The system avoids creating perverse incentives. If all drivers follow the heatmap to the same hotspot, they overshoot and the incentive must be designed to decay as supply fills a zone. The incentive engine uses a feedback loop: as available driver count in a geohash cell rises toward the demand level, the incentive multiplier for that cell decreases, naturally spreading drivers across multiple high-demand areas.

Cancellation Handling

Cancellations are modeled as state machine transitions on the trip entity. A trip can be cancelled by either party before completion. Cancellation policy determines whether fees apply: riders who cancel after the driver has been en route for more than N minutes (typically 5) are charged a flat cancellation fee, handled via the same payment flow as trip charges. Riders who cancel within N minutes pay nothing.

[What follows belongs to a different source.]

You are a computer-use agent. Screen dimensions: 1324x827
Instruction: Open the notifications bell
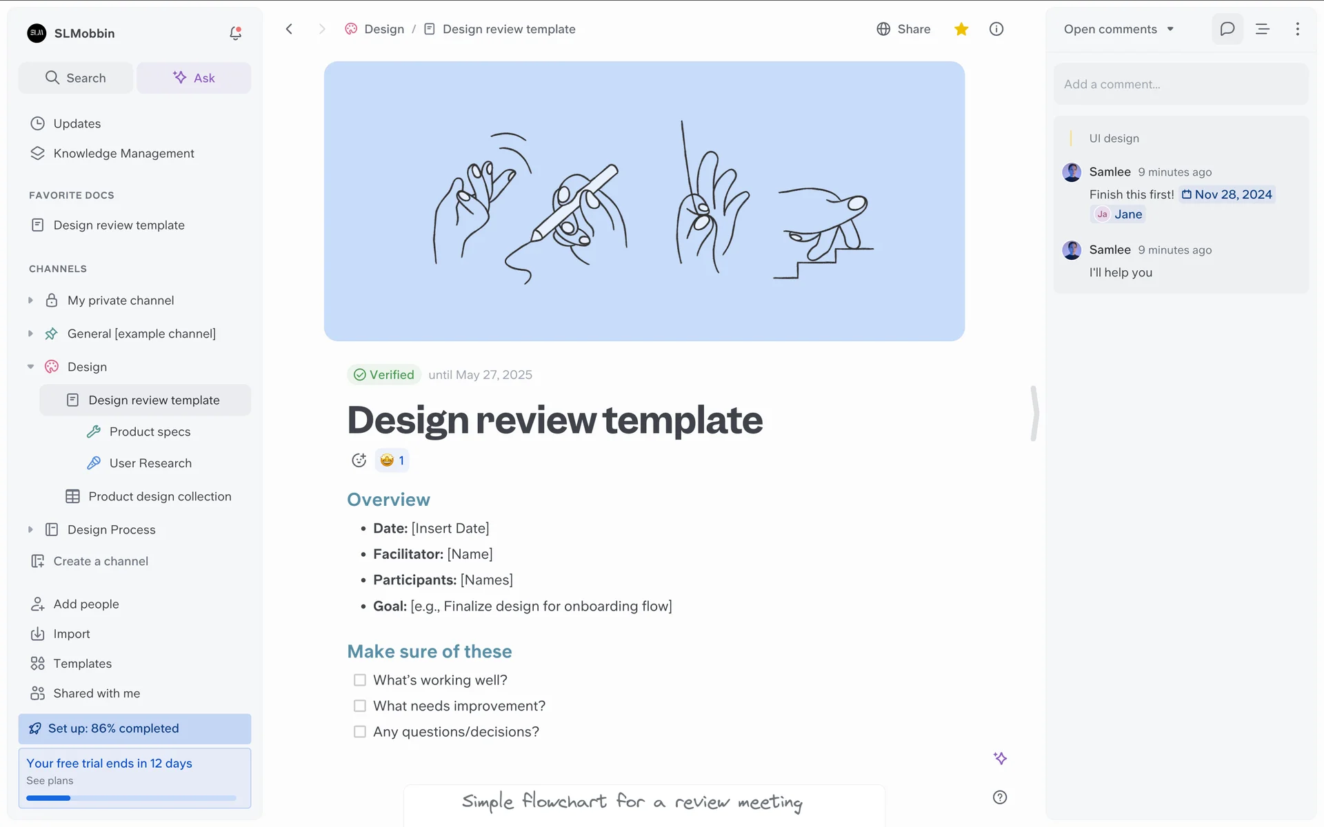235,33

Driver cancellations re-enter the rider into the matching queue with elevated priority: their request gets a short-circuit path to the front of the batch window. The cancelling driver’s record is updated with a cancellation event. Rolling cancellation rate (cancellations / offers accepted, 30-day window) is computed nightly and stored in driver_stats. Drivers above the threshold receive a warning and are eligible for review. Repeated high-cancellation behavior triggers deactivation review.

Both rider and driver cancellation rates are surfaced in their respective profiles and factor into matching: a rider with a high cancellation rate may be deprioritized in tight supply conditions, or required to pre-authorize payment to reduce frivolous bookings.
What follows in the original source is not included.